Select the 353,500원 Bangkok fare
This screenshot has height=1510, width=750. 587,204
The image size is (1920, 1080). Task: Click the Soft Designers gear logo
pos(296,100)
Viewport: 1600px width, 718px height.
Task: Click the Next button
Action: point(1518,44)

(TASK DESCRIPTION): Set out the rows above as a numbered list, one line per item and no blank lines.

(OUTPUT OF THE EXERCISE):
1. Select the 353,500원 Bangkok fare
2. This screenshot has height=1510, width=750. 587,204
3. The image size is (1920, 1080). Task: Click the Soft Designers gear logo
4. pos(296,100)
5. Viewport: 1600px width, 718px height.
6. Task: Click the Next button
7. Action: point(1518,44)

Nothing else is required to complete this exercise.